Very impressive man. Good work.


----------



## PWGriffin (Mar 27, 2006)

SThirteenTurbo said:
			
		

> heh you just backin him up... ur prolly just a damn hater.... for your info son.... why would he post a comment about someone building fake rubber weights on a thread about a guy using weights that are coated in rubber???? if he didnt mean anything by it... look at the facts man, or just open your eyes and use common sense...
> 
> example: you could be dating a girl who has a rumour going around that she use to be a hooker but she wasnt... then you say you love her so much or how great she is... next thing you know someone just makes a comment about how he knew this chic that he swore was your gf and she use to/ or still is a hooker... and that shes a slut and all this crap about her.... im sure you'd be like wtf.... same damn thing but in a different scenario... so you dont need to directly say something in order to get your point across... well atleast anyone with a half a brain could figure it out....
> 
> by the way griff... youre one who should be talking... atleast my gains are natural..... Have a nice day!!!



See dude, still talkin shit.  I even COMPLIMENTED u on ur lifts....how gracious you are...and I now feel dumber having read that pathetic little anecdote of hookers and girlfriends that made little to no sense....the guy posted a story of a guy who used fake weights in a video because someone already accused you of the same thing....it was completely relevant and **GASP** ENTERTAINING!!  


And about ur "gains"  How much weight have you actually gained??  I can't imagine you being any smaller than you are now...unless I tried to picture you with breasts and longer hair...The adaptations that have taken place in ur body are mostly neural.  I weighed 140lbs in high school doin push ups and sit ups and running 3 times a week...and about being natural..no, I'm not...but when I was I gained up to 185 before I cut down to 160 then back up over 170 clean.  Holla back when mama starts feeding you...




son...


----------



## Dogaroo55 (Mar 28, 2006)




----------



## DanOz (Mar 28, 2006)

That's some good weight! I'll be happy if I get there, and personally wouldn't care who believed me or didn't as long as I knew it was legit.


----------



## ProfessorP (Mar 28, 2006)

Wow.  That weight is damn impressive for someone your size.


----------



## SubliminalX (Mar 28, 2006)

Nice lifts for a skinny guy, S13.  I find it a stretch to say that it's fake.  I've been lifting for 8 years and finally figured out how to sit up with the dumbells instead of dropping them to the floor, just like you were showing.  

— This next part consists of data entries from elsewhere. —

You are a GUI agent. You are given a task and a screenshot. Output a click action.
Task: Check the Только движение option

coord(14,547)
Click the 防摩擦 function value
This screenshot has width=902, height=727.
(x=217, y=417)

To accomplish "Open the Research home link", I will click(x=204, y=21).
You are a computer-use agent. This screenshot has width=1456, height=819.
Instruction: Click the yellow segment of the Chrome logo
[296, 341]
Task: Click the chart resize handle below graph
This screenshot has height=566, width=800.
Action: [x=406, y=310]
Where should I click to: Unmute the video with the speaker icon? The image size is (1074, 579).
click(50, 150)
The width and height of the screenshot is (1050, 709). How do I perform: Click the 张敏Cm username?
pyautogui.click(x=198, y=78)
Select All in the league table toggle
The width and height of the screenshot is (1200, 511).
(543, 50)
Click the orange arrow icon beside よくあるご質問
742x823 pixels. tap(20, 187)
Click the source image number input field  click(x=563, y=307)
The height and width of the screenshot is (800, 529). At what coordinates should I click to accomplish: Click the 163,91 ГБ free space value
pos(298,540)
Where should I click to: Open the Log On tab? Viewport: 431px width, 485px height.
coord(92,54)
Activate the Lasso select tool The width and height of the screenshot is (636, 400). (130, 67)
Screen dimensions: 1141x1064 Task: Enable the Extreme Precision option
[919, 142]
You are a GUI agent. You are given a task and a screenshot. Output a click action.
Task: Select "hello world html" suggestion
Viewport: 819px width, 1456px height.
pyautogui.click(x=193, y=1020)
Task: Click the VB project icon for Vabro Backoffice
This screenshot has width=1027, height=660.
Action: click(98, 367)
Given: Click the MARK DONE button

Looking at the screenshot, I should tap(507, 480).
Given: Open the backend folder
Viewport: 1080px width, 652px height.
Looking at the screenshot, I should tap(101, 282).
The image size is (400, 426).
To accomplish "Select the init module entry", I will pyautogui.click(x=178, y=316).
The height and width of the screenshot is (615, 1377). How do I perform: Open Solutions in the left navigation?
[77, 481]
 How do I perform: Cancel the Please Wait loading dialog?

But I think you need to control the lifts a little more during entire range of motion.


----------



## SThirteenTurbo (Mar 28, 2006)

yeah i could work on my control a bit more.. hehe but it felt soo damn good to push them up... i cant explain it, but it feels so damn good... now im starting to train with people that are 40-50lbs heavier then i am... it helps me tons...


----------



## BiggT (Mar 29, 2006)

Bullsh**. and i dont mean that in amazment


----------



## aceshigh (Mar 29, 2006)

SThirteenTurbo said:
			
		

> heh you just backin him up... ur prolly just a damn hater.... for your info son.... why would he post a comment about someone building fake rubber weights on a thread about a guy using weights that are coated in rubber???? if he didnt mean anything by it... look at the facts man, or just open your eyes and use common sense...
> 
> example: you could be dating a girl who has a rumour going around that she use to be a hooker but she wasnt... then you say you love her so much or how great she is... next thing you know someone just makes a comment about how he knew this chic that he swore was your gf and she use to/ or still is a hooker... and that shes a slut and all this crap about her.... im sure you'd be like wtf.... same damn thing but in a different scenario... so you dont need to directly say something in order to get your point across... well atleast anyone with a half a brain could figure it out....
> 
> by the way griff... youre one who should be talking... atleast my gains are natural..... Have a nice day!!!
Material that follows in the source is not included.